Pay matters, that much we know is true. It’s easy to assume that workers are flocking away from their current jobs in pursuit of a higher paycheck. Industries are not made up of volunteers. But while salary disputes are a huge driver, they aren’t the only cause of this reshuffling.
Pride and benefits
The PropTech salary report found that part of the problem driving high employee turnover had to do with a lack of benefits. Only 56 percent of the respondents said that their companies offered paid parental leave, and it only goes downhill from there. Forty five percent of PropTech employees have access to company-sponsored life insurance, 41 percent have access to retirement plans, 33 percent have access to wellbeing stipends, and 24 percent have access to commuting stipends.
Those numbers may sound bleak, but when you start comparing them to employers across the U.S., you begin to realize why the report found that people in PropTech are generally happier compared to other sectors. I won’t throw too many more stats at you, but two highlights stand out: only 40 percent of U.S. employers offer paid maternity leave (not paternity leave) in some form, and most Americans don’t have access to a retirement plan through their work.
Dr.
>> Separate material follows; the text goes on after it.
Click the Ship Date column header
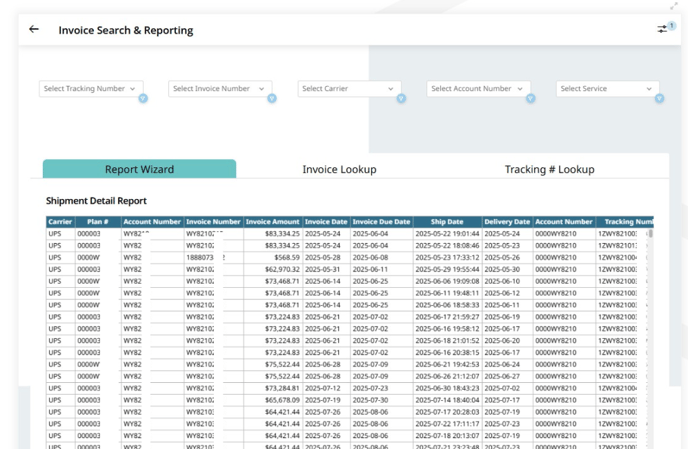The image size is (688, 449). 447,222
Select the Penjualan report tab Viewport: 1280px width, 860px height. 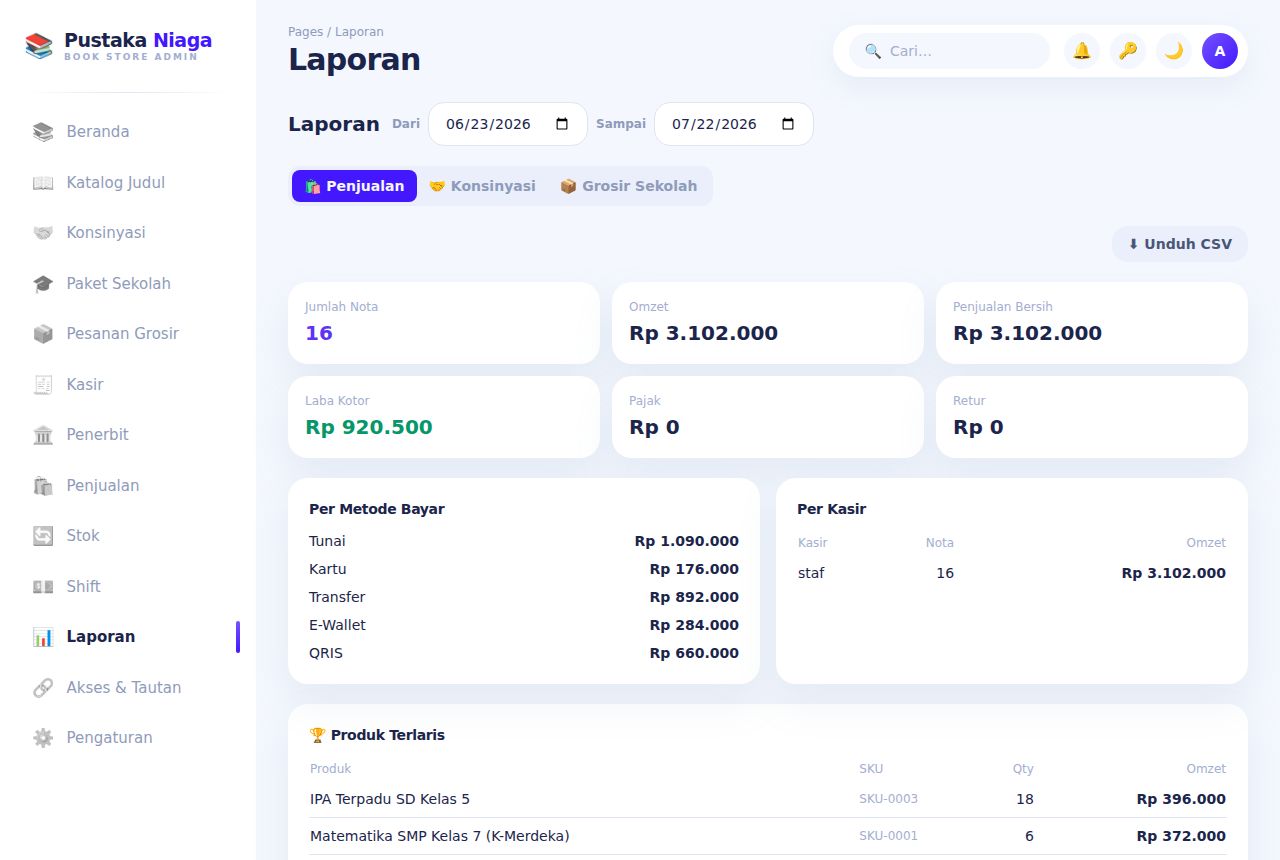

Klotz, the man who saw The Great Resignation coming, said that companies who want to combat the turnover wave should prepare to invest more than ever in their employees if they want to stay competitive. “This could be by offering flexible schedules, or higher pay, or better benefits to working parents, or by building a truly inclusive work environment,” he said. “As long as the investment is aligned with the organizational culture, this could bring a long-term competitive advantage.”
The Great Resignation may not be roaring with the same gusto in previous months, but it’s still reverberating across the labor market, and PropTech businesses are not exempt from the talent war. Even if they are simply casually looking, workers of many sectors are actively seeking a new job. Of course they want more money, but they also want greater benefits, increasing the bar for what up-and-coming businesses must provide top personnel in order to attract them.